A real life application would be a web server.
A webserver typically is designed to handle multiple requests at the same time. And these requests normally don’t depend on each other.
So a Thread can be created (or taken from a Thread pool) and requests can be delegated, to achieve concurrency.
Modern processors can executed multiple threads at once (multi-threading) and also switch between threads to achieve parallelism.
Are threads lighter than processes?
Yes and No.
- Threads share memory and don’t need to create a new virtual memory space when they are created and thus don’t require a MMU (memory management unit) context switch
- Communication between threads is simpler as they have a shared memory while processes requires various modes of IPC (Inter-Process Communications) like semaphores, message queues, pipes etc.
That being said, this doesn’t always guarantee a better performance than processes in this multi-core processor world.
e.g. Linux doesn’t distinguish between threads and processes and both are called tasks. Each task can have a minimum to maximum level of sharing when cloned.
When you call fork(), a new task is created with no shared file descriptors, PIDs and memory space. When you call pthread_create(), a new task is created with all of the above shared.

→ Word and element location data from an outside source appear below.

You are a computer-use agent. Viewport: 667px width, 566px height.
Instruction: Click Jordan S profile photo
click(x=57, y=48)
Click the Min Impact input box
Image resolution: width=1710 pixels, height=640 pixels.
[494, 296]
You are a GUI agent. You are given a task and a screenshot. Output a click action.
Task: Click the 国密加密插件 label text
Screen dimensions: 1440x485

Linux developers have tried to minimise the cost between task switch and have succeeded at it. Creating a new task is still a bigger overhead than a new thread but switching is not.
What can be improved in Threads?
There are three things which make threads slow:
- Threads consume a lot of memory due to their large stack size (≥ 1MB). So creating 1000s of thread means you already need 1GB of memory.
- Threads need to restore a lot of registers some of which include AVX( Advanced vector extension), SSE (Streaming SIMD Ext.), Floating Point registers, Program Counter (PC), Stack Pointer (SP) which hurts the application performance.
- Threads setup and teardown requires call to OS for resources (such as memory) which is slow.
Goroutines exists only in the virtual space of go runtime and not in the OS.
Hence, a Go Runtime scheduler is needed which manages their lifecycle.
Go Runtime maintains three C structs for this purpose:
- The G Struct : This represents a single go routine with it’s properties such as stack pointer, base of stack, it’s ID, it’s cache and it’s status
- The M Struct : This represents an OS thread. It also contains a pointer to the global queue of runnable goroutines, the current running goroutine and the reference to the scheduler
- The Sched Struct : It is a global struct and contains the queues free and waiting goroutines as well as threads.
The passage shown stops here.